Loan Clerk in Morocco: FAQs

  • How much does a loan clerk make per month in Morocco?

    A loan clerk in Morocco earns about 7,686 MAD a month before tax, based on an annual average of 92,240 MAD.

  • What's the salary range for a loan clerk in Morocco?

    Entry-level loan clerks in Morocco start near 45,620 MAD. Top-end pay reaches around 142,300 MAD. The middle 50% of earners sit between 63,380 and 115,620 MAD.

  • Is the median loan clerk salary in Morocco higher or lower than the average?

    The median is 92,240 MAD, higher than the average of 92,240 MAD. Half of loan clerks in Morocco earn below the median, half earn above it.

  • What's the gender pay gap for loan clerks in Morocco?

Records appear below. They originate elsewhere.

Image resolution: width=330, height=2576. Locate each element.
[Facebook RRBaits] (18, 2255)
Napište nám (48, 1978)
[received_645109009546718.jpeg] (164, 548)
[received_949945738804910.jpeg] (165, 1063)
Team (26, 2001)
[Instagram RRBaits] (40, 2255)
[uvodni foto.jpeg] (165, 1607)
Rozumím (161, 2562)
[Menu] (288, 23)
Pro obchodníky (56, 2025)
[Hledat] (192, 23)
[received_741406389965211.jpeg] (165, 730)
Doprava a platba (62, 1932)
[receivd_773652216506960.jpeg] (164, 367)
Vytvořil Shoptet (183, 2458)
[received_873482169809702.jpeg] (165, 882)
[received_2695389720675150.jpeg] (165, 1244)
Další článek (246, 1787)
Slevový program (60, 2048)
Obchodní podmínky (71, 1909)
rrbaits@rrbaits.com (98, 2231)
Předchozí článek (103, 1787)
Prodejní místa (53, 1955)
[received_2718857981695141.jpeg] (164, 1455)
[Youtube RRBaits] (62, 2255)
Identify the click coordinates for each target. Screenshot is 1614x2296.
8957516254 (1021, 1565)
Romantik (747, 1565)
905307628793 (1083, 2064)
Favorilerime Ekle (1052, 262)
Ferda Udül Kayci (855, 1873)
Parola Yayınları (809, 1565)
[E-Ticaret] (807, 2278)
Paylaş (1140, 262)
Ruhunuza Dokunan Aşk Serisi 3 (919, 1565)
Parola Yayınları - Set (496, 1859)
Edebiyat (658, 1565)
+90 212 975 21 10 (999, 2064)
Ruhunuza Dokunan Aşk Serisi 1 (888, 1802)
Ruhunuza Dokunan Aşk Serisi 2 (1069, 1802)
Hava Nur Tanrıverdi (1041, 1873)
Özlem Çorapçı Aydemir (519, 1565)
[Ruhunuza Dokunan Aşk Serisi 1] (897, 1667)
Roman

    Men working as a loan clerk in Morocco earn around 8% more than women on average (95,760 vs 88,580 MAD a year).

  • Do loan clerks in Morocco get bonuses?

    About 28% of loan clerks in Morocco reported a bonus in the past 12 months. Reported bonuses ranged from 0% to 3% of base salary.

  • Do loan clerks earn more in the public or private sector in Morocco?

    In Morocco, the public sector pays a loan clerk about 8% more on average. Public-sector pay tends to be steadier; private-sector pay tends to offer bigger upside.

  • How often do loan clerks in Morocco get a pay raise?

    A loan clerk in Morocco sees a raise of around 12% every 15 months, equivalent to roughly 10% a year.